### What is being asked
Copy out the material below with every "Instruction" swapped for "Directive", leaving the rest untouched.

### Given information

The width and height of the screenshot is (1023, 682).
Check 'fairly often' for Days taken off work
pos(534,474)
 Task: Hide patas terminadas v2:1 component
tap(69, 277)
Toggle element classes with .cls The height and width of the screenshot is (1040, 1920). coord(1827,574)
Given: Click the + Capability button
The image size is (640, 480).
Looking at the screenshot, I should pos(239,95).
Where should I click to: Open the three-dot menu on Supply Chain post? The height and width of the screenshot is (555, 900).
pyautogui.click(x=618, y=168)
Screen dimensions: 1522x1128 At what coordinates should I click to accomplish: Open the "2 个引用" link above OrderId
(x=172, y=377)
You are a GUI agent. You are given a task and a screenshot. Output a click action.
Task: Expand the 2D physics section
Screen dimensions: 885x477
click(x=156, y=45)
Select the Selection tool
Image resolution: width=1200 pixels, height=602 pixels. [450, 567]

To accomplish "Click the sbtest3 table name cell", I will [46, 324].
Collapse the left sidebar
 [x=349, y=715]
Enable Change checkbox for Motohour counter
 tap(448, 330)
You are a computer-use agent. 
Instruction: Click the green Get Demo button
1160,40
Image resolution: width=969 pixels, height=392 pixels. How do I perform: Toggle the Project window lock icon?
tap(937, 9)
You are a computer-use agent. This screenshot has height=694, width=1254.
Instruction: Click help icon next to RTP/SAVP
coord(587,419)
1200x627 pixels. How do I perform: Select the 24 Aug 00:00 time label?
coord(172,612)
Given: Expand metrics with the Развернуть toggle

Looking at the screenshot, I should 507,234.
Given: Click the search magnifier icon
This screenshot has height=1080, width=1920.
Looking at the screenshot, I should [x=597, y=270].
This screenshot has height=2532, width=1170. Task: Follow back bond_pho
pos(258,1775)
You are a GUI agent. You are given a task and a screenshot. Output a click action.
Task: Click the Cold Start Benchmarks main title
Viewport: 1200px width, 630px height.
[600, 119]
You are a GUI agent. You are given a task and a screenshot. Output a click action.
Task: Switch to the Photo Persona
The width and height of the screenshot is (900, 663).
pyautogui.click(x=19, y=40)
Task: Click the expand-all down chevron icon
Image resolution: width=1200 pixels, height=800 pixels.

### Written response
The width and height of the screenshot is (1023, 682).
Check 'fairly often' for Days taken off work
pos(534,474)
 Task: Hide patas terminadas v2:1 component
tap(69, 277)
Toggle element classes with .cls The height and width of the screenshot is (1040, 1920). coord(1827,574)
Given: Click the + Capability button
The image size is (640, 480).
Looking at the screenshot, I should pos(239,95).
Where should I click to: Open the three-dot menu on Supply Chain post? The height and width of the screenshot is (555, 900).
pyautogui.click(x=618, y=168)
Screen dimensions: 1522x1128 At what coordinates should I click to accomplish: Open the "2 个引用" link above OrderId
(x=172, y=377)
You are a GUI agent. You are given a task and a screenshot. Output a click action.
Task: Expand the 2D physics section
Screen dimensions: 885x477
click(x=156, y=45)
Select the Selection tool
Image resolution: width=1200 pixels, height=602 pixels. [450, 567]

To accomplish "Click the sbtest3 table name cell", I will [46, 324].
Collapse the left sidebar
 [x=349, y=715]
Enable Change checkbox for Motohour counter
 tap(448, 330)
You are a computer-use agent. 
Directive: Click the green Get Demo button
1160,40
Image resolution: width=969 pixels, height=392 pixels. How do I perform: Toggle the Project window lock icon?
tap(937, 9)
You are a computer-use agent. This screenshot has height=694, width=1254.
Directive: Click help icon next to RTP/SAVP
coord(587,419)
1200x627 pixels. How do I perform: Select the 24 Aug 00:00 time label?
coord(172,612)
Given: Expand metrics with the Развернуть toggle

Looking at the screenshot, I should 507,234.
Given: Click the search magnifier icon
This screenshot has height=1080, width=1920.
Looking at the screenshot, I should [x=597, y=270].
This screenshot has height=2532, width=1170. Task: Follow back bond_pho
pos(258,1775)
You are a GUI agent. You are given a task and a screenshot. Output a click action.
Task: Click the Cold Start Benchmarks main title
Viewport: 1200px width, 630px height.
[600, 119]
You are a GUI agent. You are given a task and a screenshot. Output a click action.
Task: Switch to the Photo Persona
The width and height of the screenshot is (900, 663).
pyautogui.click(x=19, y=40)
Task: Click the expand-all down chevron icon
Image resolution: width=1200 pixels, height=800 pixels.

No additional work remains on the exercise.